Originally I had implemented the atomic flushing to release between
records. The problem is, as you mentioned, that the threaded printers
keep jumping back in. So you end up with lots of "replaying previous
printk message" from the atomic printer taking over all the time. This
is visible from a simple WARN() and it is ugly as hell.

Trying to make the output clean is quite tricky. Mainly because the
lower-prio context (which may or may not be the kthread printer) and the
higher-prio context need to understand each other's intentions and
somehow coordinate. My code started to look like I was implementing a
second layer of ownership (indended ownership) and/or some type of
bizarre scheduling with "printing-prio boosting" and/or "proxy console
ownership". It was a lot of code to make emergency blocks look sane.

In the end I decided to keep things simple and let the kthread printer
busy-wait, possibly with interrupts disabled. Your suggestion of adding
touch_nmi_watchdog() to nbcon_reacquire_nobuf() would also follow that
line of simplicity. The simplicity comes at the cost of possibly having
two CPUs dedicated to atomically flushing a single console (one that is
actually printing and one that is the busy-waiting normal-prio printer).

Note that for PREEMPT_RT the hardware interrupts are not actually
disabled. That is not an excuse to keep things this way, just a
reminder.
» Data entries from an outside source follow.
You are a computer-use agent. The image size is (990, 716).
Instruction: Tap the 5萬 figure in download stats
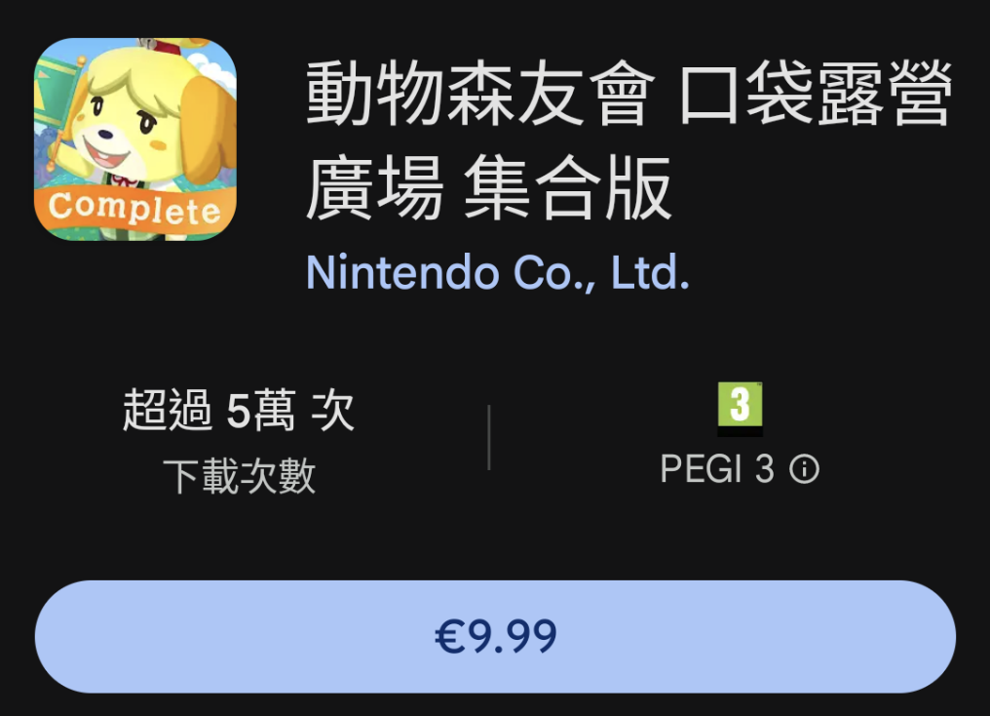pyautogui.click(x=261, y=411)
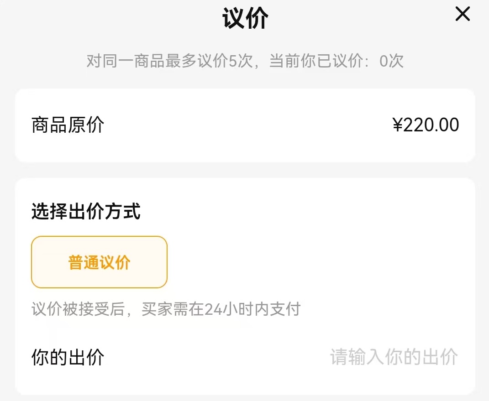Click the 0次 bargain count
The height and width of the screenshot is (401, 489).
tap(391, 61)
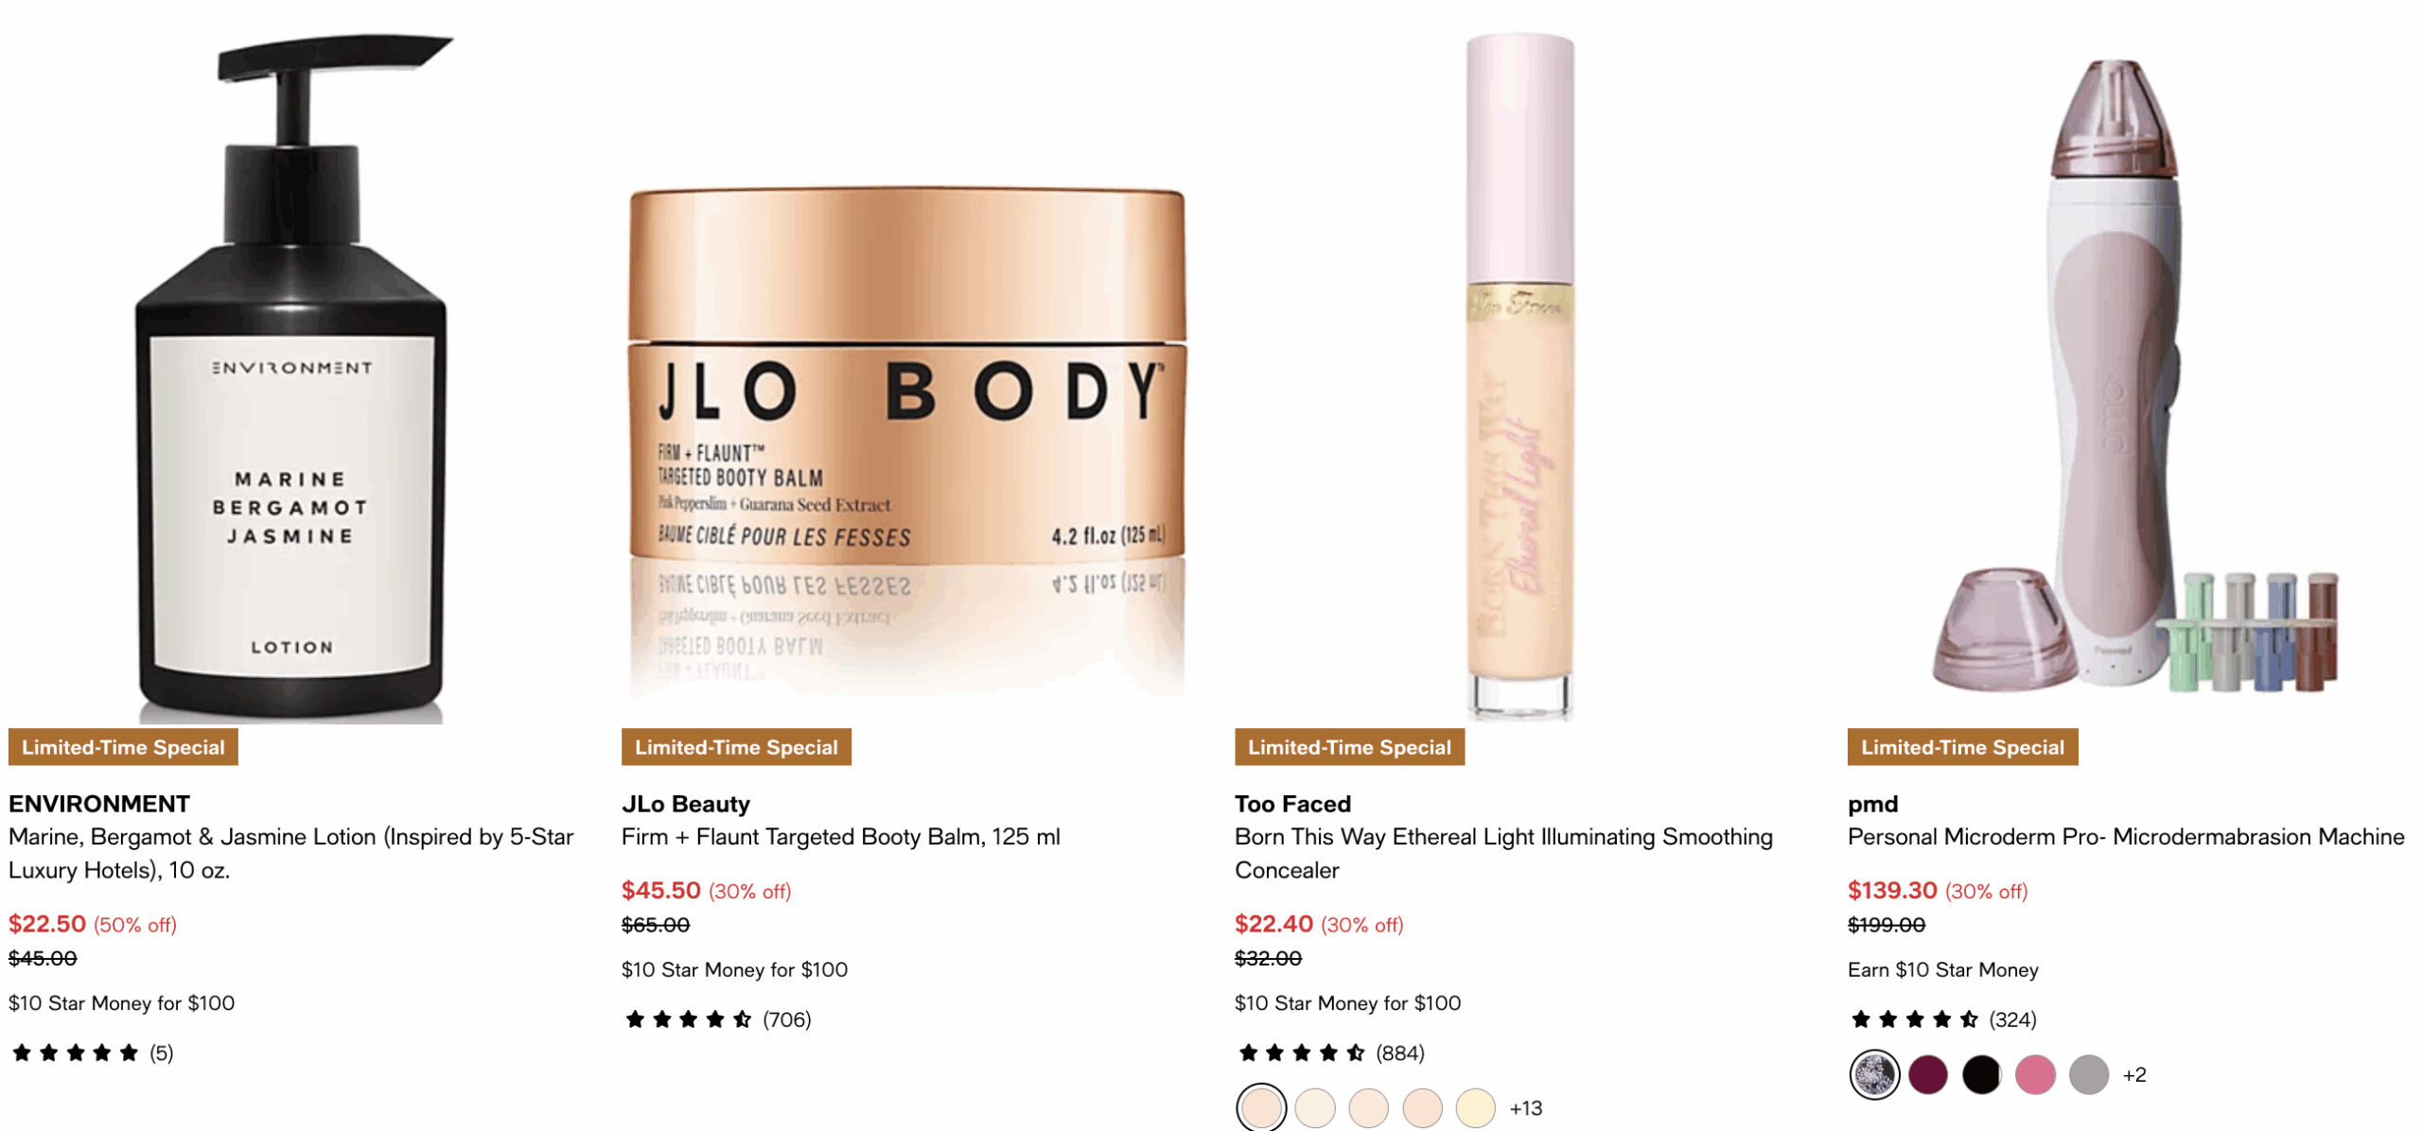Choose the pink pmd color swatch
2422x1131 pixels.
[2034, 1074]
Non-RT may also want to use that 2nd CPU for something useful,
in which case we would need the higher-prio printer to somehow
temporarily yield ownership to the lower-prio printer. And quite
frankly, that is not something the nbcon console ownership model was
designed to support.

If we can come up with an elegant way to handle the temporary transfer
while preserving clean output, I am all for it. I will take another look
and see if I can come up with a _proper_ (no duct tape) solution.

John